Memori lebih dari satu dekade lalu tersebut tiba-tiba menyeruak kembali manakala mendengar kabar CR7 bergabung dengan klub juara Italia, Juventus, beberapa hari lalu. Pada usianya yang tak lagi muda, 33 tahun, dengan sejumlah pencapaian yang luar biasa bersama MU, Real Madrid, dan timnas Portugal, sulit dipercaya bintang kelahiran Madeira, Portugal, itu masih punya segudang ambisi untuk menjadi yang terbaik di antara yang terhebat.
Bagi seorang pemain bola profesional dan bermain di posisi outfield (bukan kiper), agak susah membayangkan bagaimana dia tetap mampu berkompetisi dengan pemain-pemain muda, terlebih berada di klub dan liga yang sangat keras dengan level permainan tinggi kelas Eropa?
Jika bintang-bintang lain, semisal Xavi Hernandez atau Andres Iniesta, dua seteru CR7 saat berkompetisi di La Liga, memilih bergabung dengan klub Qatar atau Jepang—yang level permainannya tidak setinggi Eropa—CR7 lebih memilih Liga Serie A, salah satu kompetisi terketat di dunia. Bukan hanya itu, CR7 juga berjanji membawa kembali kejayaan Juventus di jenjang tertinggi Eropa setelah klub asal Turin itu menguasai liga domestik Serie A dalam satu dekade terakhir.
Ingin berbeda
Hari Minggu lalu, saat Piala Dunia Rusia memasuki laga puncak antara Perancis dan Kroasia, CR7 mendarat di Bandara Caselle, sekitar 15 kilometer dari Turin. Didampingi sejumlah anggota keluarganya, Ronaldo turun dari pesawat jet pribadi dengan setelan rapi. Dia langsung disambut sejumlah petinggi Juventus, sementara puluhan fans ”Si Nyonya Besar” dan belasan wartawan menunggu dengan sabar di pintu masuk.
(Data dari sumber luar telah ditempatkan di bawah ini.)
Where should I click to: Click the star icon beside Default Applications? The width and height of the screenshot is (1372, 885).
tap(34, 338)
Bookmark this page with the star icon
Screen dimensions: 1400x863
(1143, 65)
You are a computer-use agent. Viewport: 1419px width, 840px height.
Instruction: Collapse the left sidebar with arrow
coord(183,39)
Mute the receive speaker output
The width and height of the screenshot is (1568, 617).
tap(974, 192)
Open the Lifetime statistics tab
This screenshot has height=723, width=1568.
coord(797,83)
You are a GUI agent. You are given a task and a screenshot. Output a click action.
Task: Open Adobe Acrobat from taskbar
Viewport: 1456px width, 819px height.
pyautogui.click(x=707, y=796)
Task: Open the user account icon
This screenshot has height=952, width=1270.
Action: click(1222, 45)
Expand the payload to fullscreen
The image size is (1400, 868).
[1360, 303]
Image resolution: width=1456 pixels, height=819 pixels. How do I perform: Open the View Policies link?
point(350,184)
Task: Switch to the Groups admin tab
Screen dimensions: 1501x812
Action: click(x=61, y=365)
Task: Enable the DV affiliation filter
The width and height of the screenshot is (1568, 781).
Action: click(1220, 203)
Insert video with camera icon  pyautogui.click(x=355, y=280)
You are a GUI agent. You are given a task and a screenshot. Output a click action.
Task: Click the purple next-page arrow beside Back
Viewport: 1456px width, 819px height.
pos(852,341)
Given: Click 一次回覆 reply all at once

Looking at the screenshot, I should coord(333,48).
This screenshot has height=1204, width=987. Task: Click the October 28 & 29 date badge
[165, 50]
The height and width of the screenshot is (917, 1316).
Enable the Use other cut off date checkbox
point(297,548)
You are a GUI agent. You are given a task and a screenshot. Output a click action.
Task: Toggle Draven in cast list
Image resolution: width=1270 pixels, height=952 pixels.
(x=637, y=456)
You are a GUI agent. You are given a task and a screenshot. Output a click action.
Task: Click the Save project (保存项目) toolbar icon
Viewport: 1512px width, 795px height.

Dalam wawancara singkat, pria dengan tubuh langsing penuh otot itu membeberkan, mengapa dia bersikukuh meninggalkan Real Madrid yang telah memberinya empat gelar Liga Champions—tiga di antaranya beruntun dalam tiga musim terakhir.
”Saya tidak berpikir terlalu lama untuk memutuskan bergabung dengan klub hebat ini,” ujar Ronaldo. ”Saya ingin meninggalkan jejak dalam perjalanan sejarah Juventus,” ujar pemain yang memenangi lima gelar Pemain Terbaik Dunia tersebut.
”Ini klub besar dan biasanya pemain seumuran saya pergi ke Qatar atau ke China. Dengan segala hormat, datang ke klub dengan reputasi sebesar Juventus pada titik karier saya sekarang sungguh membuat saya bahagia. Saya berbeda!” kata Ronaldo seolah menyindir Xavi dan Iniesta.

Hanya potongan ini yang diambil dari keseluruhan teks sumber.